A discussion recently arose about how one ought to filter MAPQ in a clinical setting, i.e., where a NGS sample is being processed in order to produce a result for a patient who has an unknown or hypothesised diagnosis. The result could obviously be key.
It was suggested by a friend that MAPQ of 20 would be a sufficient cutoff, whereas, I stated that it ought to be as high as 60. Another colleague implied that my high cutoff didn't make sense because each region of the genome is covered by reads at varying MAPQ and that there would be many over each region, I assume s/he meant, that would have high MAPQ.
Keep in mind that BWA is being used, which produces MAPQ in the range 0-60. Also, I generally drop to as low as MAPQ 40 in clinical pipelines and then rely on a whole bunch of other metrics to ensure that only true variants are called, confirmed with Sanger
For the record: >50% of the genome exhibits a high level of homology and there are certain regions that will simply never attain a MAPQ >30 due to their high level of homology. Look at the CYP genes, for example. Some of the exons of these just cannot be reliably sequenced using the standard NGS protocols. Some reads do map to these highly homologous regions. For example, at MAPQ 60, you may get coverage of around 10 or 20, whereas other less homologous regions may get >1000.

Task instructions =>
1/ From the post on MAPQ filtering, extract word for word the part that opens with the words containing "A discussion recently" and closes with "obviously be key.".
2/ For each statement, say whether it agrees with the post on MAPQ filtering: answer yes or no, and quote the words of the post that decide it.
(a) The writer generally goes as low as a MAPQ of 40 in clinical pipelines.
(b) BWA produces MAPQ values in a range of 0 to 100.
(c) Less than half of the genome exhibits a high level of homology.
3/ Write the next part of the post on MAPQ filtering, continuing from its last sentence.

Exercise data =>
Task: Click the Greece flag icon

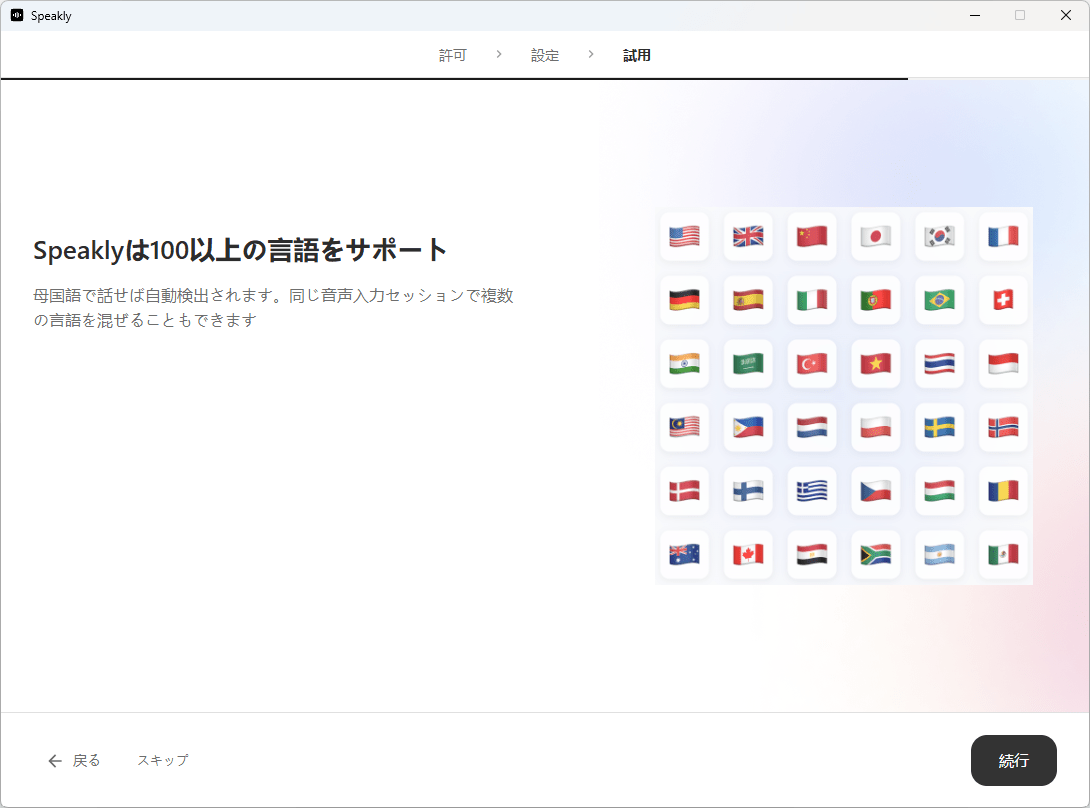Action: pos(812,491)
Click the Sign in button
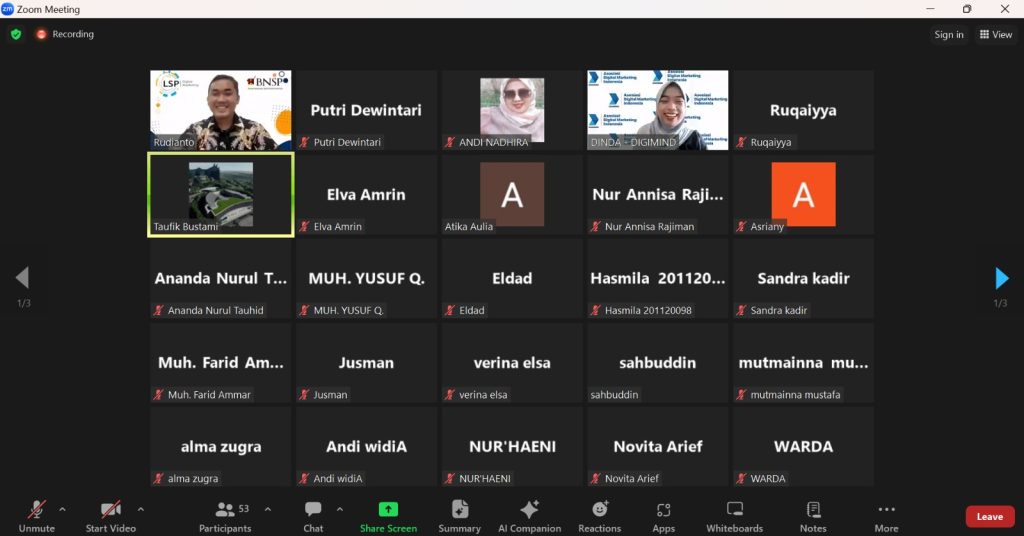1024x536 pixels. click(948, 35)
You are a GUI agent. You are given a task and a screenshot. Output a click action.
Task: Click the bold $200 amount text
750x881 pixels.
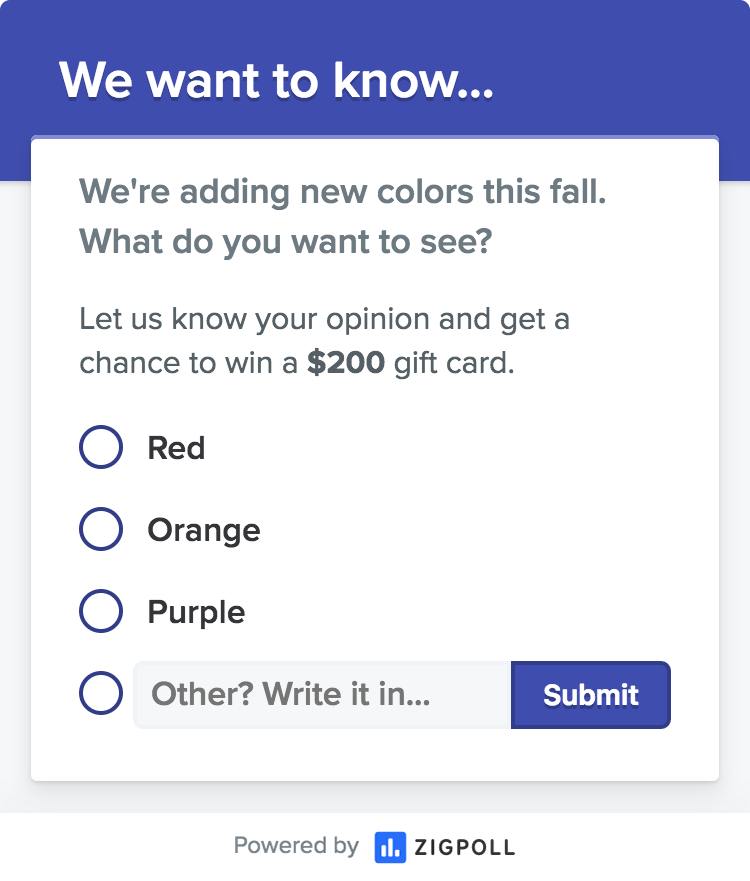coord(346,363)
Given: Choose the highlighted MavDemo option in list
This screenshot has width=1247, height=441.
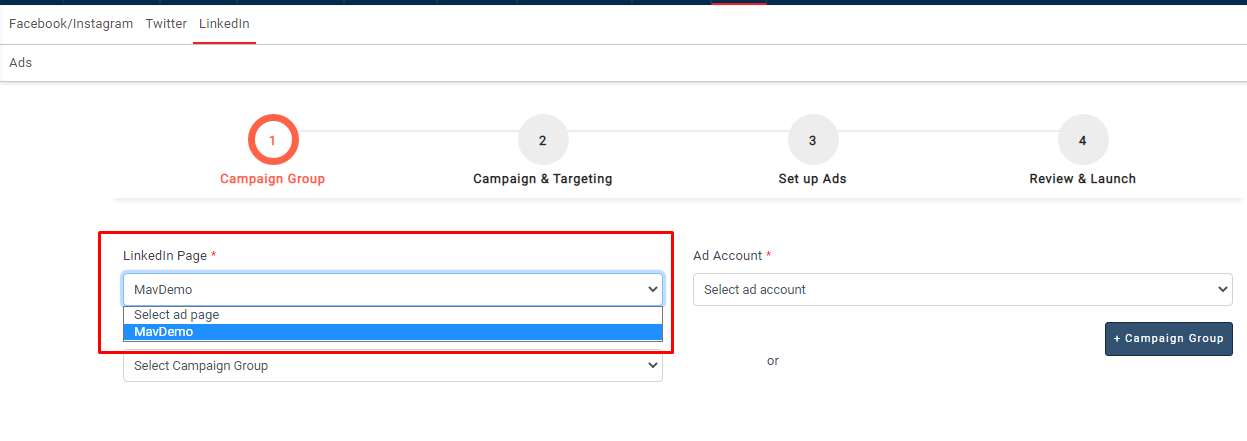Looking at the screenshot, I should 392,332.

Your written answers =>
1/
A discussion recently arose about how one ought to filter MAPQ in a clinical setting, i.e., where a NGS sample is being processed in order to produce a result for a patient who has an unknown or hypothesised diagnosis. The result could obviously be key.

2/
(a) Yes: "I generally drop to as low as MAPQ 40 in clinical pipelines"
(b) No: "BWA is being used, which produces MAPQ in the range 0-60"
(c) No: ">50% of the genome exhibits a high level of homology"

3/
Remember that this is a clinical setting where a result can change a person's life. As the analyst, would you sign your name on a clinical report, a document type that has legal weight, in knowing that you let these low MAPQ reads through?
The second issue of putting too much focus on MAPQ also arose. Of course, there are countless other QC metrics to use, but MAPQ is one of the first and therefore one of the most important. If you get it wrong, a lot of your results may end up being false-positives.
Cheers for any comments!
"As the analyst", I wouldn't only trust the MAPQ (e.g: check mappability, clipping, GC%, poly-X, IGV viz, DEPTH, etc... ) and I would always ask for a good-old sanger sequencing to confirm any suspicious mutation.
Thanks very much for the reply, Pierre. I can only agree with you.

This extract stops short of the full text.